Hi, FC: it's a tough call, but from what I've seen, unemployed men below middle age tend to become depressed, destructive and self-destructive parasites. This is another question of trying to factor in all the costs.

Anonymous said...

It's hard to discern what's chicken and egg in this debate.

Sticking with the basics, we all know intuitively (we don't have to have statistics to tell us) that family life in the West has deteriorated since the '70s.

I certainly agree that no one who wants paid employment should be denied equal opportunities. But let's look at the effects of wholesale employment 'liberation' on c. half the population:

- it meant that employers could reduce wages - simple supply and demand. Thus ensuring that the traditional breadwinner's sole family income was eroded. A spiral of reducing income/increasing financial need forced more people (generally women) out into the job market.

- let's be honest and accept that women still take the bigger♠ share of domestic tasks (in general, staistical terms, guys! I do know that there are lots of men who do their share). Believe me, this is such a big pressure. This has to have an impact on quality of marriage/partnership relationship.

I've lost count of the number of my female contemporaries who have divorced their men. Not because they were heinous abusers or whatever, but because they felt they were carrying the whole load and they felt they'd rather go it alone without all the rows than carry another grown up as well as 2 or 3 kids, homemaking and a full time career.

So then comes all the custody/alimony fighting - which has an effect on the kids. Then there's all the toing and froing that the kids must do. New partners, change of residence, new schools, reduced parent contact time with both parents etc etc.

All in all, it's not surprising that a couple of generations of children have grown up to be badly behaved and an additional drain on public resources.
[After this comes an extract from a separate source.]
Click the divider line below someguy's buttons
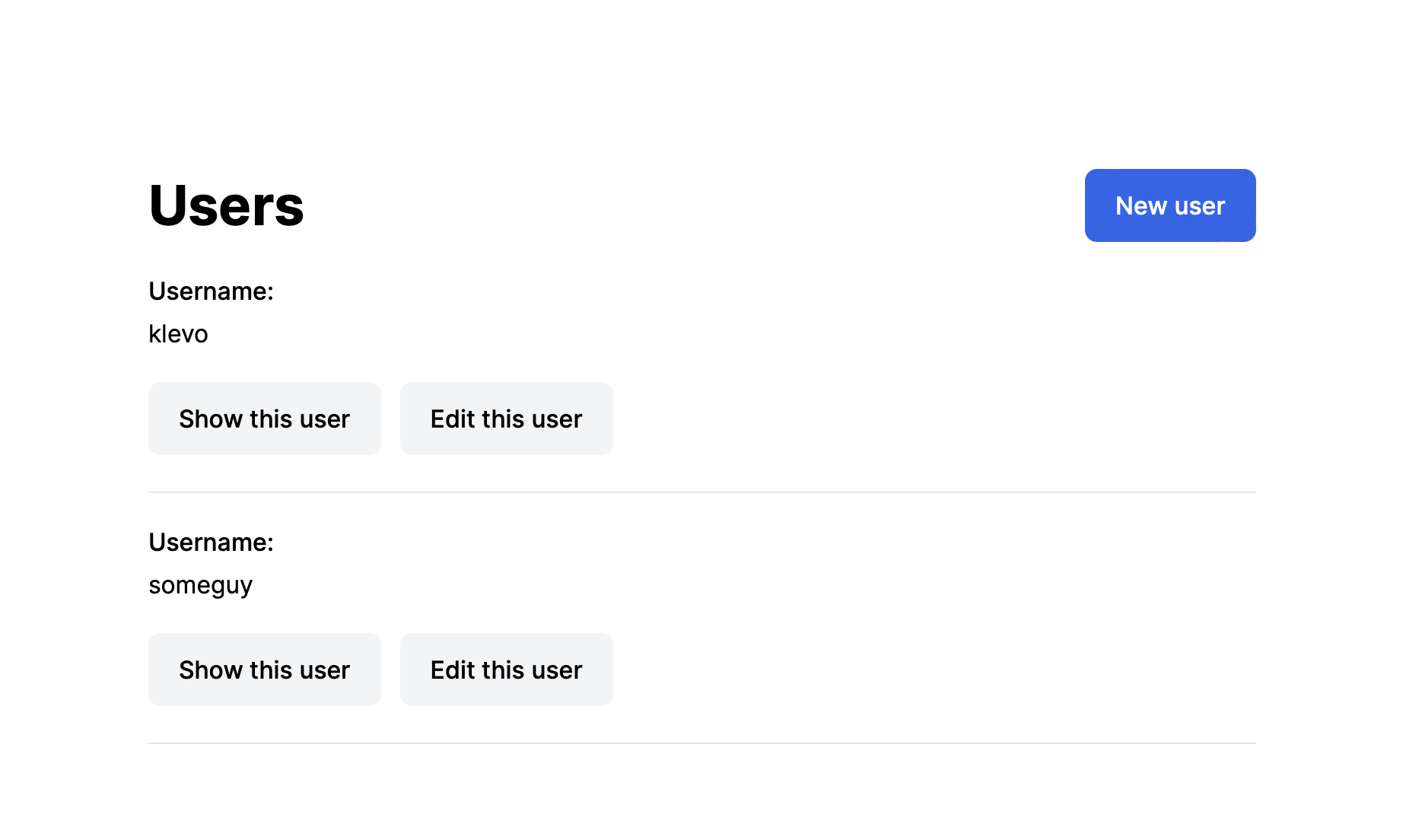[x=701, y=743]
Goodness, I'm sounding so reactionary! Believe me, it's a complete volte face from where I was when my kids were growing up! It's that, in hindsight, I can see that we were ALL, men and women, manipulated and exploited by a system that had very little regard for families and quality of life - it just needed cheap workers.

And there's another element - I definitely would have had a couple more children if I hadn't had to work. There must be many millions of women who could say this. Instead, now most Western countries are having to import massive numbers of workers (with all the massive problems this brings) because indigenous populations have not been able to renew themselves.
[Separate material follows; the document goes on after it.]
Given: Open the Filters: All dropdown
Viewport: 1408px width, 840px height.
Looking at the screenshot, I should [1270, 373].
I don't believe that making more and more women work (no matter how many state 'supports' there are in place) to contribute taxes is the answer. Functional families contribute far more than can ever be measured in our beancounter society. They've been ignored to the detriment of all. QED.

In short, it's a social engineering debacle - selling the future for short term profit.

But, hey! It makes heaps of jobs for (mostly female) social workers, lawyers, care workers, nursery workers, counsellors, admin workers. All of whom are lowly paid (yes even lawyers in family law are low paid). And so the cycle continues.

Sackerson said...

Deb, thanks, a really useful and lenghty contribution. I said years ago that we've gone from the two-job family to the three-job, i.e. two for money and one running the home and family. And buying houses on that basis means that only the best paid can do it all on one income.

Anonymous said...

Oooops! Didn't realise I'd written so much!

I guess that I am 'activated' by this particular issue, as I am now sure that the socially engineered destruction of the family for profit is behind all this societal mayhem. And it's personally affected my family and many others I know.

Really good way of describing it - from two to three jobs.I reckon that bringing up a family is the most important job anyone can do!

I mean, just look at the mess we have now - even the gvt has all these Surestart programmes to teach parents how to parent...but you can't parent if you don't have the time, can you?!